Gail Belmont started quilting in 1997 to help with her emotional and physical pain from serving in the military during the Vietnam War.
The disabled veteran served in the Women’s Army Corps from 1969-72 at Fort McClellan. She played trumpet in the WAC band.
“So part of my duties during Vietnam was we had to play Taps for those that were killed in action in Mississippi and Alabama which was all Vietnam era,” the native Californian said. “I was 18 years old when I first went in. And I saw things that changed my life during that time frame. Mississippi and Alabama were very poor states. And the military funerals that I performed were something you never forget.”
These experiences inspired her in 2010 to form the Quilts of Honor America, a voluntary group that makes quilts for combat veterans, who may have post-traumatic stress disorder or traumatic brain injury. They also make quilts for women who have served at least three years in the military that was traditionally male dominated.
Belmont is executive director and founder for the group which has volunteers in 13 states. California, the headquarters, has about 200 volunteers. The other chapters include Florida, Illinois/Indiana, Kansas, Kentucky, Minnesota, Missouri, Nebraska, Ohio, Texas, Virginia and Wisconsin.
“We’ve done over 9,000 quilts all across the United States,” Belmont said. “We do from World War II to the present. We’ve done many Vietnam veteran reunions. So that’s where the units meet together years down the road. We attend the reunion without their knowledge and present them quilts. Each quilt is numbered and registered and their name goes on the back of their quilt. So it makes it more meaningful. It’s also very emotional.
“We meet some great heroes, I tell you. And a lot of them have never been thanked.”
She joined the Army in October 1969 after graduating from Gustine High School in Gustine, California, because she saw a newspaper article where the WAC sought female musicians.
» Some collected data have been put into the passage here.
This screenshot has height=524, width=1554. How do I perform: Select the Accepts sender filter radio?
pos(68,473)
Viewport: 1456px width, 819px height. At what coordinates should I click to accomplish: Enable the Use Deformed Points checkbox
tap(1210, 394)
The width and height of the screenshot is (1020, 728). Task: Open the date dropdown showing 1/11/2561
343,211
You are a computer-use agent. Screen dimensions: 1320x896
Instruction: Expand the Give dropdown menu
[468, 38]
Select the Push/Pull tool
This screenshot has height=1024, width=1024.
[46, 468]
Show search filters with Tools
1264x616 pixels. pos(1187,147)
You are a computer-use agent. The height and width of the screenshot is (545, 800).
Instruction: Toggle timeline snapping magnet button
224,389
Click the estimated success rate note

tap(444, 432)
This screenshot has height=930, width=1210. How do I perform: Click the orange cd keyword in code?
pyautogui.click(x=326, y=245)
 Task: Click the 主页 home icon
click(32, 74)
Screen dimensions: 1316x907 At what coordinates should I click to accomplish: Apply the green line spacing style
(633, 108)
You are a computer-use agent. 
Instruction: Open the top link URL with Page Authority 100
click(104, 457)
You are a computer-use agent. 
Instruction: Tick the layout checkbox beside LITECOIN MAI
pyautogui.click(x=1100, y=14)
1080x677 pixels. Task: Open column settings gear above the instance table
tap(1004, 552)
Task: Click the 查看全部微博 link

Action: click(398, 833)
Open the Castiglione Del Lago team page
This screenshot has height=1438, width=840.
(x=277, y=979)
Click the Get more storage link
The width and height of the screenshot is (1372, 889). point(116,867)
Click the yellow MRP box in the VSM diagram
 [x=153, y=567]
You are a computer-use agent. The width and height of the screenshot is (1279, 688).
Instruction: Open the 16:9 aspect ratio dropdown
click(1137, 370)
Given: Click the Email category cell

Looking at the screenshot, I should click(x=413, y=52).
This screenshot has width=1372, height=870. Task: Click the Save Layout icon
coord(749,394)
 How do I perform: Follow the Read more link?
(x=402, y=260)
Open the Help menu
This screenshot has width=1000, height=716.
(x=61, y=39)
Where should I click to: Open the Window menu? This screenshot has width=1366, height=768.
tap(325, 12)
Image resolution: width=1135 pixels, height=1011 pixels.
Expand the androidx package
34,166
She auditioned and was accepted out of high school, enlisting six days after she turned 18. She had basic training at Fort McClellan and her military occupational specialty became trumpet player.
“There’s only about eight trumpet players that are left that did this type of duty and we were the only females with the whole honor guard,” Belmont said. “It was a tough assignment and that’s how I got PTSD. It was living through what we lived through in those funerals. And we didn’t tell anybody until years later.”
They did about three funerals a week. Sometimes they would be away on temporary duty assignments for three days to conduct these funerals in Mississippi and Alabama. Belmont said violent demonstrators banged on their military cars in Tupelo, Mississippi, around 1971.
After her three years at Fort McClellan, she left active duty as a specialist four. She served in the Army Reserves from 1973-77 in California and left as a staff sergeant.
The Valley Springs, California, resident became an Army civilian. She retired in 1999 as a data administrator, a Department of Defense employee, at the Tracy Defense Depot in Tracy, California. This culminated 25 years of government service, including three years with the Women’s Army Corps and four years in the Reserves.
She grew up in Dos Palos, California, and is the oldest of three children of Robert and Virginia Belmont, both of whom help out with Quilts of Honor. Robert, 91, a retired Gustine police chief, and Virginia, 89, a retired beautician, reside in Valley Springs. They have been married 70 years. Belmont became a long arm quilter when her father gave one of these machines to her mother in 1997 as a retirement gift. Her sister, Diana Gigliotti, lives in Valley Springs; and her brother, Russell, the youngest, is a pastor in Concord, California.
Belmont, 69, enjoys quilting, gardening and camping. She plays the trumpet and bugle in the American Legion honor guard in Valley Springs. She also belongs to the Disabled American Veterans, the Daughters of the American Revolution, Taps for Veterans, and the Buglers Across America. She was honored at the White House in 2012 for Vietnam Veterans Champions for Change. In 2014 U.S. Sen. Tom Berryhill of California named her the Veteran of the Year for California.
One of her patriotic quilts is displayed in the 9/11 display case at the Pentagon. The quilt, a hand-painted eagle on fabric, went into the Pentagon in 2009. Another of her quilts is displayed in the women’s memorial at Arlington National Cemetery. Belmont has a 70% disability rating from Veterans Affairs.
She shared her thoughts on this nation’s commemoration of 50 years since the Vietnam War.
“I think it should be bigger because even though I didn’t serve on foreign soil, I saw what the Vietnam War did to veterans and families,” Belmont said. “We see it so much in what we do now. I can’t tell you how many Vietnam vets we’ve made cry giving them quilts.”
Editor’s note: This is the 318th in a series of articles about Vietnam veterans as the United States commemorates the 50th anniversary of the Vietnam War.